傘の耐久性試験:開閉500回が示す品質の証

傘の購入を検討する際、デザインや色、価格はもちろん大切ですが、最も重要なのは「長く使えるかどうか」です。

特に、傘の開閉操作は使用頻度が高く、耐久性が問われる部分です。

ここでは、傘の品質を評価する上で重要な指標となる「開閉500回耐久性試験」について詳しく解説します。


開閉500回試験とは?

この試験は、傘の基本性能である「開く⇔閉じる」動作を繰り返し行うことで、製品の耐久性を確認するものです。

  • 試験方法: 傘のネームバンドを外した状態で、1分間に6回の速さで合計500回の開閉操作を行います。折りたたみ傘の場合は、中棒を伸ばした状態で行います。

  • なぜ500回?: この回数は、日常的な使用における開閉動作を想定したものです。例えば、週に2回傘を使い、1回の外出で2回開閉すると仮定すると、1年間で約200回の開閉となります。500回という回数は、おおよそ2年から3年程度の使用に相当し、製品が長期の使用に耐えうるかを判断するのに適した回数と言えます。

試験でチェックされるポイント

単に500回開閉できれば良いわけではありません。試験終了後には、以下の項目を目視で厳しくチェックし、使用に支障がないことを確認します。

  1. 開閉操作の円滑性: 500回後も、開閉がスムーズに行えるかどうかを調べます。引っかかりや異音がないことが重要です。

  2. 各部の緩みや破損: 親骨だぼ、だぼと受骨といった可動部の緩みや破損がないかを確認します。これらの部分は、開閉時に最も負荷がかかるため、耐久性が問われる重要なポイントです。

  3. 中棒の変形・折れ: 中棒が曲がったり、折れたりしていないかをチェックします。特に、折りたたみ傘の中棒は、伸縮を繰り返すため、変形しやすい箇所です。

  4. 手元のがたつき: ハンドル(手元)がぐらついたり、外れたりしていないかを確認します。安全に使用するためには、しっかり固定されていることが不可欠です。

  5. 生地の異常: 傘生地にほつれや破れがないかを確認します。生地の耐久性も、傘の寿命を左右する重要な要素です。

これらのチェック項目をクリアして初めて、「耐久性がある傘」と評価されます。


QTEC基準との比較

日本の傘の品質評価基準には、QTEC(日本繊維製品品質技術センター)が定める基準があります。QTECの耐久性試験は、傘の開閉操作を100回繰り返した後、異常の有無を確認するものです。

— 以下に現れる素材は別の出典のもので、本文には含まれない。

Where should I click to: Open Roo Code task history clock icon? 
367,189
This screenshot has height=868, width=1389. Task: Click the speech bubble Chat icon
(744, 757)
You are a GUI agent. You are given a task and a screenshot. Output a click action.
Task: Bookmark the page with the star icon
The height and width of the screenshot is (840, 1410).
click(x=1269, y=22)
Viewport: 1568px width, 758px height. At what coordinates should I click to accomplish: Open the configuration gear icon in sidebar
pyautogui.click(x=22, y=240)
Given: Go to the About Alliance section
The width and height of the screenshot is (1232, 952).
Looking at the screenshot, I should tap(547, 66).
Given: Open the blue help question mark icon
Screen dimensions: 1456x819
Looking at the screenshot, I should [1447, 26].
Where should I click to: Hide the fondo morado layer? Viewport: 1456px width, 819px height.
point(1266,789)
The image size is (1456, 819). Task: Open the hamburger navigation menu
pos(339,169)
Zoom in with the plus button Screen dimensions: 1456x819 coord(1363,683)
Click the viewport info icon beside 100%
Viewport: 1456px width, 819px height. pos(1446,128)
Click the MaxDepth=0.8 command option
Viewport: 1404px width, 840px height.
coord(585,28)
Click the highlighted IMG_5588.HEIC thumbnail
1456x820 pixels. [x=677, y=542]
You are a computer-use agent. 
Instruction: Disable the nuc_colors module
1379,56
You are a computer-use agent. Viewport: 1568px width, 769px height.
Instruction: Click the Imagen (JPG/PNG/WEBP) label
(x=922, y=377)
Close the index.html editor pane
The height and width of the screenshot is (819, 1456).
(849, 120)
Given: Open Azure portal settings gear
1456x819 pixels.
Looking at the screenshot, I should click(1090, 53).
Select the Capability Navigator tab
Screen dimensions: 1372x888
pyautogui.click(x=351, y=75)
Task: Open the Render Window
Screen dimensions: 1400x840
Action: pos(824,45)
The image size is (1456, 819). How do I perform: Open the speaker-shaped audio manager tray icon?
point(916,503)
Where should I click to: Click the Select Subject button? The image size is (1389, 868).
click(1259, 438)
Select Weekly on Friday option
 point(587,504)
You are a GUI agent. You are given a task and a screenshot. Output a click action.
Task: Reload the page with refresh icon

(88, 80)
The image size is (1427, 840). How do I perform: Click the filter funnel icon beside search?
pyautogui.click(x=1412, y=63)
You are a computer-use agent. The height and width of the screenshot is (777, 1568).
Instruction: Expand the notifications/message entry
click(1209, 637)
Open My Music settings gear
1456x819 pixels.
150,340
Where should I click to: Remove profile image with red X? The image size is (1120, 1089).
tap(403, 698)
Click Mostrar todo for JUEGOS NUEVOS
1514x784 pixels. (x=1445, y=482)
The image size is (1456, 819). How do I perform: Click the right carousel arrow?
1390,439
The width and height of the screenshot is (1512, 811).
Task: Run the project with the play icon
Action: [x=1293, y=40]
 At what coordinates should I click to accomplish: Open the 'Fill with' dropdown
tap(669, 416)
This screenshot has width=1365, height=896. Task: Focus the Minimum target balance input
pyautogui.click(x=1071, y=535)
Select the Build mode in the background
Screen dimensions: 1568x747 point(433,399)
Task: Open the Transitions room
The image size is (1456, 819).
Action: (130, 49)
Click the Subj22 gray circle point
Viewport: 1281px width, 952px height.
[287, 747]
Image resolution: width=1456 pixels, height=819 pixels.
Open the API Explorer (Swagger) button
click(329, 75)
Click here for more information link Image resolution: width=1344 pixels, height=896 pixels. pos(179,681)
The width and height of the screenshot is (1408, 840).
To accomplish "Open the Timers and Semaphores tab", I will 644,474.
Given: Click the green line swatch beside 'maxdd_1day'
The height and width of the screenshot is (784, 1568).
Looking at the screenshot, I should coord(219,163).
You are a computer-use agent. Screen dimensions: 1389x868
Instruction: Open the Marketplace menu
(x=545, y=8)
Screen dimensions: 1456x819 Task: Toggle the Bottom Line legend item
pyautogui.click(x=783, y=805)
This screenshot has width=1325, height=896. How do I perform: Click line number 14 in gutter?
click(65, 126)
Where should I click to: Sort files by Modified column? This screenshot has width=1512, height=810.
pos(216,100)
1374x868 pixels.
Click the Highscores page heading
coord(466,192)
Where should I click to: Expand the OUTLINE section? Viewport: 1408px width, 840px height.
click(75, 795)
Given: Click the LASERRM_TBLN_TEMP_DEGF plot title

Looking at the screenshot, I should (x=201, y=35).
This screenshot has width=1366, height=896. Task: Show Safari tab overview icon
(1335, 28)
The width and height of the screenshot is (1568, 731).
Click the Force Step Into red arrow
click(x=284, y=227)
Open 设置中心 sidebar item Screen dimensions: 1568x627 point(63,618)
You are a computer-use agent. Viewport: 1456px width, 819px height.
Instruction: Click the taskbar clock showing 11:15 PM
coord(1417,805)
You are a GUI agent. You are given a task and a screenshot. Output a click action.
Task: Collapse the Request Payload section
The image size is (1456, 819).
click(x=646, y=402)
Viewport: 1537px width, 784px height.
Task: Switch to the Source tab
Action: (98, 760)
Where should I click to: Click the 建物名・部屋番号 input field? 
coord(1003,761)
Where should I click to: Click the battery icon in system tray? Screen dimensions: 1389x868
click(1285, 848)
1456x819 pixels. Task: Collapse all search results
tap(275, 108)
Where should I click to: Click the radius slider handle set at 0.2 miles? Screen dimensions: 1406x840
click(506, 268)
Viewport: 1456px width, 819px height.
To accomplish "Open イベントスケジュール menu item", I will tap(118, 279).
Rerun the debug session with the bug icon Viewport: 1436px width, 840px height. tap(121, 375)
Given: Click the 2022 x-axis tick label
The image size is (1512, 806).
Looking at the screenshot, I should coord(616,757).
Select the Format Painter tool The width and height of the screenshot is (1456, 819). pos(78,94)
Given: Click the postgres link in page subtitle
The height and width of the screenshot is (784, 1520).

  • QTECの試験方法: 1分間に5回の速さで、開閉動作を100回繰り返します。折りたたみ傘の場合は、中棒の伸縮や親骨・先親骨の折り曲げも含まれます。

  • 基準: 各部に亀裂、破損、変形がなく、スムーズに動くことが合格基準となります。

QTECの基準は、初期不良や欠陥がないことを確認するのに役立ちます。一方、500回開閉試験は、より長期的な使用に耐えうるかを評価する、さらに厳しい耐久性テストと言えます。


耐久性が高い傘を選ぶメリット

耐久性の高い傘を選ぶことは、単に長持ちするだけでなく、様々なメリットがあります。

  • 安心感: 突然の雨風に見舞われても、傘が壊れる心配が少なく、安心して使用できます。

  • 経済性: 頻繁に買い替える必要がなくなり、結果的にコストを抑えることができます。

  • 環境への配慮: 廃棄される傘の数を減らし、環境負荷の低減にも貢献します。

傘の耐久性は、目に見えない部分ですが、製品の品質を左右する非常に重要な要素です。次に傘を選ぶ際は、「開閉耐久性」を一つの基準として、長く愛用できる一品を見つけてみてはいかがでしょうか。